OSCAR Schema v1.1

The new OSCAR Schema brings metadata while staying backward compatible.

OSCAR Schema v1.1.0

OSCAR (Open Super-large Crawled Aggregated coRpus) is a huge multilingual corpus obtained by language classification and filtering of the Common Crawl corpus using the goclassy architecture.

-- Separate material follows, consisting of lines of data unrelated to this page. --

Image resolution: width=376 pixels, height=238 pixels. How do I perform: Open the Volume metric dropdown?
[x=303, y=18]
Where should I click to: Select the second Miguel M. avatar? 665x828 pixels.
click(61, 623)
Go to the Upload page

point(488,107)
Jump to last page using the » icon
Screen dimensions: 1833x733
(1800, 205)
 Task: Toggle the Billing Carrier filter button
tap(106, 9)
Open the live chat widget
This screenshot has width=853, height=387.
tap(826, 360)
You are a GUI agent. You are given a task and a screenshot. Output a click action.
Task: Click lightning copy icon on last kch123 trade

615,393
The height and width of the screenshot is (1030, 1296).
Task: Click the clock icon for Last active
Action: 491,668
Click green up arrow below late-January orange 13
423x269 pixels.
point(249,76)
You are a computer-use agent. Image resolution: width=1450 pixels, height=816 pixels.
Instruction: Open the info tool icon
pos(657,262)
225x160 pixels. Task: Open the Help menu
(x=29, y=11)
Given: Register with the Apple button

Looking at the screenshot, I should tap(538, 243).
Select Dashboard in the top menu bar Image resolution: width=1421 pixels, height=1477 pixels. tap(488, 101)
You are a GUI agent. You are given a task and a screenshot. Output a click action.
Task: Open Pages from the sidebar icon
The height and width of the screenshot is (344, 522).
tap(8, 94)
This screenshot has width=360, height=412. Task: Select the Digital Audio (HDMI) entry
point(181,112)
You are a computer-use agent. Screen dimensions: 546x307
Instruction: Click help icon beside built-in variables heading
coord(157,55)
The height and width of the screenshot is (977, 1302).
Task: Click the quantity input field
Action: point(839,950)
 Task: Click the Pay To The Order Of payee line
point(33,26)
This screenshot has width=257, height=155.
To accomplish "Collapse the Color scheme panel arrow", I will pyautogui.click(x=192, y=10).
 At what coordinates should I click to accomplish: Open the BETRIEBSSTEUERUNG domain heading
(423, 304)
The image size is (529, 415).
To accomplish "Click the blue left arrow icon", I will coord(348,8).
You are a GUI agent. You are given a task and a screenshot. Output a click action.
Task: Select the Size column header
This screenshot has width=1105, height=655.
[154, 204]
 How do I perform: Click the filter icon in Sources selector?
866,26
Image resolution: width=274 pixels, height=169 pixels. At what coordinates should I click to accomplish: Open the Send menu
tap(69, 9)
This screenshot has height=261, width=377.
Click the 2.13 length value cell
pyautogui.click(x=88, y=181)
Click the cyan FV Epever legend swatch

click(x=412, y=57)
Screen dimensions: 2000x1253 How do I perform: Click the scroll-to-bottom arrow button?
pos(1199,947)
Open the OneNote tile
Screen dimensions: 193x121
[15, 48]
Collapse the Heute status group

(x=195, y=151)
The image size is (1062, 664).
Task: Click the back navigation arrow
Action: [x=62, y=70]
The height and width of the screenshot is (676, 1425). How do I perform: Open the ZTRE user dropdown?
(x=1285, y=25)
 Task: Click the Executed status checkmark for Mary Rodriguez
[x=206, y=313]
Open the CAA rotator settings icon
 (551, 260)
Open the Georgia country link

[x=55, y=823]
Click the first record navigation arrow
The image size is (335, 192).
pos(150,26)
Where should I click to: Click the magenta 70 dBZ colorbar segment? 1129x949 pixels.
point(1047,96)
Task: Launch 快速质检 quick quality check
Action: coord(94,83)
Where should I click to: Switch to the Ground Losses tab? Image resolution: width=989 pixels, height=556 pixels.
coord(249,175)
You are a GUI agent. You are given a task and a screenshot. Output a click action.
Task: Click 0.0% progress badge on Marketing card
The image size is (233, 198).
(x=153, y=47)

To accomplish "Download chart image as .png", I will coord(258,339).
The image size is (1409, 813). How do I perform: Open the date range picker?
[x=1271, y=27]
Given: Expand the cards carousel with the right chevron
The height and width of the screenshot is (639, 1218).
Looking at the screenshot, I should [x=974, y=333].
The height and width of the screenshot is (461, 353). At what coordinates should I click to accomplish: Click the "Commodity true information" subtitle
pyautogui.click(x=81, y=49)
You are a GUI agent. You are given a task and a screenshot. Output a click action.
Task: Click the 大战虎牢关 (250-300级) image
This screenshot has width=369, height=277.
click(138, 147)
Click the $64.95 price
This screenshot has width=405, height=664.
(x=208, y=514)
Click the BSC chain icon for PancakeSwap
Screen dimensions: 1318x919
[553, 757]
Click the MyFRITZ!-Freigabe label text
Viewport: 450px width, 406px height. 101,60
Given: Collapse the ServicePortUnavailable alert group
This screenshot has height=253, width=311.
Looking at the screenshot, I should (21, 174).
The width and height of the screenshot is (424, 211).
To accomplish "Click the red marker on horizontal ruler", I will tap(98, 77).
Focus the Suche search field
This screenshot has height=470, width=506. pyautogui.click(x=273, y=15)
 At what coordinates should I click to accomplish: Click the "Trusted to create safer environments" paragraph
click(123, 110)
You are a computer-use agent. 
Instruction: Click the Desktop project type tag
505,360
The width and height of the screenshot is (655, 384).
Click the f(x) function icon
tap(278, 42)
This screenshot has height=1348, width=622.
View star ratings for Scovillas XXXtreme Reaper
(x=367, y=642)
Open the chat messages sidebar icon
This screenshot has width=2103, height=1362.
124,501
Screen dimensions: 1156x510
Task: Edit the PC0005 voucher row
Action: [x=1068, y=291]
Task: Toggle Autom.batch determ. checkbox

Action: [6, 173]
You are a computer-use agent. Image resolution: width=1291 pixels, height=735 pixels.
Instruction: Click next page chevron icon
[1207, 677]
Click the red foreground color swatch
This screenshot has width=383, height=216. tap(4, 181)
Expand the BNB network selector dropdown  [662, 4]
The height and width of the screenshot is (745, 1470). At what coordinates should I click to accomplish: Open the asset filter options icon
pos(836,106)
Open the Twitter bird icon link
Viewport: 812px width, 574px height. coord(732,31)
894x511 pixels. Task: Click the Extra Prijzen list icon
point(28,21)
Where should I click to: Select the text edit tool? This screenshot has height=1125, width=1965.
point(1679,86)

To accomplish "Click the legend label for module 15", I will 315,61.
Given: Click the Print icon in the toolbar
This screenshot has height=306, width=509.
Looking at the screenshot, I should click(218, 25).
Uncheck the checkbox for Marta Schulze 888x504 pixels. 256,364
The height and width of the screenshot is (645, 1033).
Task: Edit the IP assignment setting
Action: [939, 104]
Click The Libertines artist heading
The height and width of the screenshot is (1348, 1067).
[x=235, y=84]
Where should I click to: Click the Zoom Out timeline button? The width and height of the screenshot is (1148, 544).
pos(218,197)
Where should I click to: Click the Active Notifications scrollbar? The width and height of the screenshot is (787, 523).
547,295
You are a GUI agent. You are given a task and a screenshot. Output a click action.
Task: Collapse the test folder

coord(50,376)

The new OSCAR schema incorporates backward-compatible changes.

Changes

The old OSCAR Schema v1.0 featured the following file hierarchy, in an uncompressed form:

/
├── af
│   ├── af_sha256.txt
│   └── af.txt.gz
├── de
│   ├── de_sha256.txt    # Checksum file 
│   └── de.txt.gz        # Textual content
├── en
│   ├── en_part_1.txt.gz        # Multipart example
│   ├── en_part_2.txt.gz
│   └── en_sha256.txt
├── yi
│   ├── yi_sha256.txt
│   └── yi.txt.gz
└── zh
    ├── zh_sha256.txt
    └── zh.txt.gz

The new OSCAR Schema v1.1 features the following file hierarchy (some languages omitted):

/
├── af
│   ├── af_meta.jsonl.gz
│   ├── af_sha256.txt
│   └── af.txt.gz
├── de
│   ├── de_meta.jsonl.gz # Metadata, in JSONLines format
│   ├── de_sha256.txt    # Checksum file 
│   └── de.txt.gz        # Textual content
├── en
│   ├── en_meta_part_1.jsonl.gz # Multipart example
│   ├── en_meta_part_2.jsonl.gz # Each part is independent,
│   ├── en_part_1.txt.gz        # Ex: en_part_2.txt.gz and en_meta_part_2.jsonl.gz
│   ├── en_part_2.txt.gz
│   └── en_sha256.txt
├── yi
│   ├── yi_meta.jsonl.gz
│   ├── yi_sha256.txt
│   └── yi.txt.gz
└── zh
    ├── zh_meta.jsonl.gz
    ├── zh_sha256.txt
    └── zh.txt.gz

File formats

.txt files

Lines are newline-separated, and documents are double-newline separated. In other terms, there is a blank line between each document.

.jsonl files

These are the metadata, in JSONLines format.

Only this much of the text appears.